● **ACTION ITEM**
This task calls for every entry below to be repeated exactly, without the pictures.

_____

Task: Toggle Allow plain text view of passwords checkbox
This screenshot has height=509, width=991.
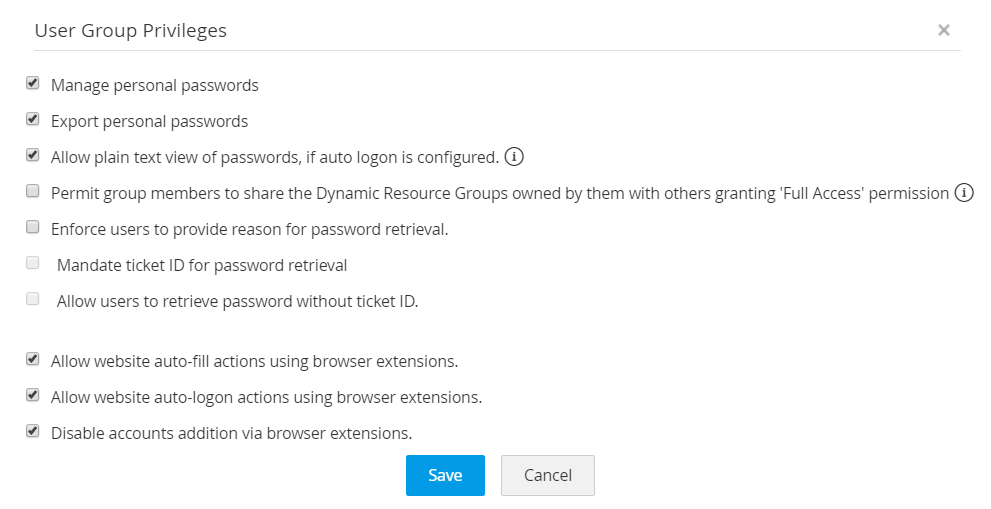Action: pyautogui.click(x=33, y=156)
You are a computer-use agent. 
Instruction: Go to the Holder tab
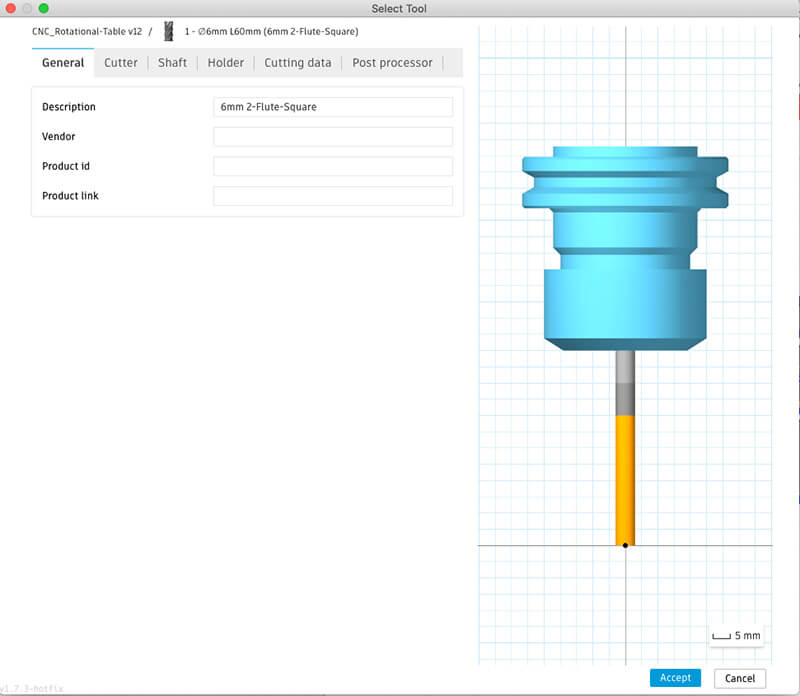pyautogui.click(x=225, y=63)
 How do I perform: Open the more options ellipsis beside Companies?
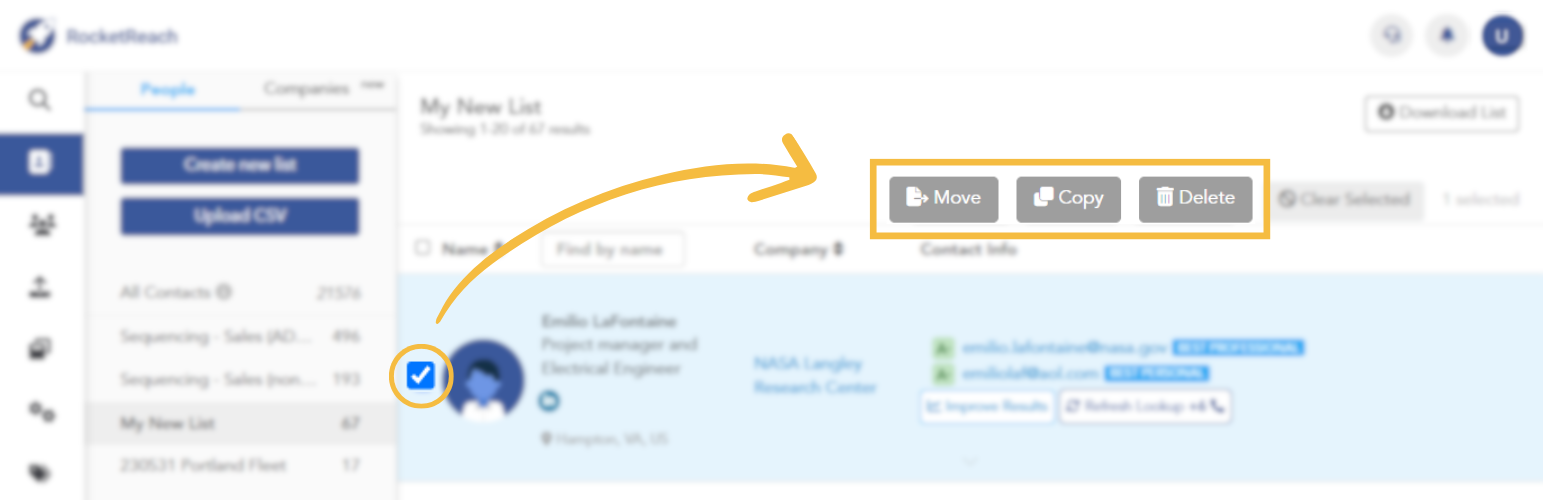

_____

● **TASK ANSWER**
Task: Toggle Allow plain text view of passwords checkbox
This screenshot has height=509, width=991.
Action: pyautogui.click(x=33, y=156)
You are a computer-use agent. 
Instruction: Go to the Holder tab
pyautogui.click(x=225, y=63)
 How do I perform: Open the more options ellipsis beside Companies?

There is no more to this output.